* _ABOUT THIS TASK_: Nothing in the entries below may be altered; print them as they stand.

Stored records
= Beginning of Section =

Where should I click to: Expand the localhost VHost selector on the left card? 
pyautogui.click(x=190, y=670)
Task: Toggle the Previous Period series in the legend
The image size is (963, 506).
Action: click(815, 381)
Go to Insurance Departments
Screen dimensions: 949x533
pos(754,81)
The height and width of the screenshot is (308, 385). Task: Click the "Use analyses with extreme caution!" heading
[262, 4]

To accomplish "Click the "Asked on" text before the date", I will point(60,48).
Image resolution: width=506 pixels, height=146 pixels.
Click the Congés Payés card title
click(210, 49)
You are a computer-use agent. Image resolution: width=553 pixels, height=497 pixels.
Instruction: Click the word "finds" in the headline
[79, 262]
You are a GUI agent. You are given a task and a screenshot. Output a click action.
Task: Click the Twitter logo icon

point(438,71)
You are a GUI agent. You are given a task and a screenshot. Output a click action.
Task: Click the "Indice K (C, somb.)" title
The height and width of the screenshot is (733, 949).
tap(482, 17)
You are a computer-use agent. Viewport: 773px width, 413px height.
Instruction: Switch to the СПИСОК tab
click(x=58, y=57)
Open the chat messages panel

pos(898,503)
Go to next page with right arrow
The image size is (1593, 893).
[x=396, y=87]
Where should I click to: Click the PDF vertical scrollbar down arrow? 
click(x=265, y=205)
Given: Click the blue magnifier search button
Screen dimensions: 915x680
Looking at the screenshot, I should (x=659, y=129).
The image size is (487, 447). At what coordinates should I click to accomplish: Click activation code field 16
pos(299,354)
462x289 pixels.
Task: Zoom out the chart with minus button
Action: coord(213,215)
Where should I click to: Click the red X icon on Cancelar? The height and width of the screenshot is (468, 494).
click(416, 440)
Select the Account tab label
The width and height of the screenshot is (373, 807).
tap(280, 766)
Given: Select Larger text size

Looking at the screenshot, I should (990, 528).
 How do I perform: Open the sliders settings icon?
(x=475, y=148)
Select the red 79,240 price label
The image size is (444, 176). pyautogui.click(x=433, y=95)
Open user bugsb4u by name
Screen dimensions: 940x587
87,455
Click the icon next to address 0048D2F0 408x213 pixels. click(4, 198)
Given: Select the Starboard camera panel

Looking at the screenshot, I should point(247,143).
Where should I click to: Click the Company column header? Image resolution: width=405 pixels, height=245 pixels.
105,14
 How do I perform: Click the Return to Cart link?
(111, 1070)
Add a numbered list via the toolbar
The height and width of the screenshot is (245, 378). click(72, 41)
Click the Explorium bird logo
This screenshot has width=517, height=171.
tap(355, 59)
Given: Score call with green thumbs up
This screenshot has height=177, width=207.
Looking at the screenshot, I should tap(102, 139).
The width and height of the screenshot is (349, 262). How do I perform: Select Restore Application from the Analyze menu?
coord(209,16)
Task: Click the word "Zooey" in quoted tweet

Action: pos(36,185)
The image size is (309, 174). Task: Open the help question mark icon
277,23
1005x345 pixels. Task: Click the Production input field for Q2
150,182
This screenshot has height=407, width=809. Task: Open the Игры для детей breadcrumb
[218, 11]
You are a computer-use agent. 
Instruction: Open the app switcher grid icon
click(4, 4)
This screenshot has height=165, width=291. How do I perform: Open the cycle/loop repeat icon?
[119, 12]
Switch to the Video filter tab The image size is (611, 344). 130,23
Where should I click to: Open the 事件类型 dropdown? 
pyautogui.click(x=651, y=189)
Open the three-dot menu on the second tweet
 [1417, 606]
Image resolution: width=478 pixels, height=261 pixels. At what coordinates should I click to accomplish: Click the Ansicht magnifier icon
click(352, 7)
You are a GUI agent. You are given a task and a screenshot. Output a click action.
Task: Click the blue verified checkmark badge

= End of Section =

* _EXERCISE SOLUTION_:
Where should I click to: Expand the localhost VHost selector on the left card? 
pyautogui.click(x=190, y=670)
Task: Toggle the Previous Period series in the legend
The image size is (963, 506).
Action: click(815, 381)
Go to Insurance Departments
Screen dimensions: 949x533
pos(754,81)
The height and width of the screenshot is (308, 385). Task: Click the "Use analyses with extreme caution!" heading
[262, 4]

To accomplish "Click the "Asked on" text before the date", I will point(60,48).
Image resolution: width=506 pixels, height=146 pixels.
Click the Congés Payés card title
click(210, 49)
You are a computer-use agent. Image resolution: width=553 pixels, height=497 pixels.
Instruction: Click the word "finds" in the headline
[79, 262]
You are a GUI agent. You are given a task and a screenshot. Output a click action.
Task: Click the Twitter logo icon

point(438,71)
You are a GUI agent. You are given a task and a screenshot. Output a click action.
Task: Click the "Indice K (C, somb.)" title
The height and width of the screenshot is (733, 949).
tap(482, 17)
You are a computer-use agent. Viewport: 773px width, 413px height.
Instruction: Switch to the СПИСОК tab
click(x=58, y=57)
Open the chat messages panel

pos(898,503)
Go to next page with right arrow
The image size is (1593, 893).
[x=396, y=87]
Where should I click to: Click the PDF vertical scrollbar down arrow? 
click(x=265, y=205)
Given: Click the blue magnifier search button
Screen dimensions: 915x680
Looking at the screenshot, I should (x=659, y=129).
The image size is (487, 447). At what coordinates should I click to accomplish: Click activation code field 16
pos(299,354)
462x289 pixels.
Task: Zoom out the chart with minus button
Action: coord(213,215)
Where should I click to: Click the red X icon on Cancelar? The height and width of the screenshot is (468, 494).
click(416, 440)
Select the Account tab label
The width and height of the screenshot is (373, 807).
tap(280, 766)
Given: Select Larger text size

Looking at the screenshot, I should (990, 528).
 How do I perform: Open the sliders settings icon?
(x=475, y=148)
Select the red 79,240 price label
The image size is (444, 176). pyautogui.click(x=433, y=95)
Open user bugsb4u by name
Screen dimensions: 940x587
87,455
Click the icon next to address 0048D2F0 408x213 pixels. click(4, 198)
Given: Select the Starboard camera panel

Looking at the screenshot, I should point(247,143).
Where should I click to: Click the Company column header? Image resolution: width=405 pixels, height=245 pixels.
105,14
 How do I perform: Click the Return to Cart link?
(111, 1070)
Add a numbered list via the toolbar
The height and width of the screenshot is (245, 378). click(72, 41)
Click the Explorium bird logo
This screenshot has width=517, height=171.
tap(355, 59)
Given: Score call with green thumbs up
This screenshot has height=177, width=207.
Looking at the screenshot, I should tap(102, 139).
The width and height of the screenshot is (349, 262). How do I perform: Select Restore Application from the Analyze menu?
coord(209,16)
Task: Click the word "Zooey" in quoted tweet

Action: pos(36,185)
The image size is (309, 174). Task: Open the help question mark icon
277,23
1005x345 pixels. Task: Click the Production input field for Q2
150,182
This screenshot has height=407, width=809. Task: Open the Игры для детей breadcrumb
[218, 11]
You are a computer-use agent. 
Instruction: Open the app switcher grid icon
click(4, 4)
This screenshot has height=165, width=291. How do I perform: Open the cycle/loop repeat icon?
[119, 12]
Switch to the Video filter tab The image size is (611, 344). 130,23
Where should I click to: Open the 事件类型 dropdown? 
pyautogui.click(x=651, y=189)
Open the three-dot menu on the second tweet
 [1417, 606]
Image resolution: width=478 pixels, height=261 pixels. At what coordinates should I click to accomplish: Click the Ansicht magnifier icon
click(352, 7)
You are a GUI agent. You are given a task and a screenshot. Output a click action.
Task: Click the blue verified checkmark badge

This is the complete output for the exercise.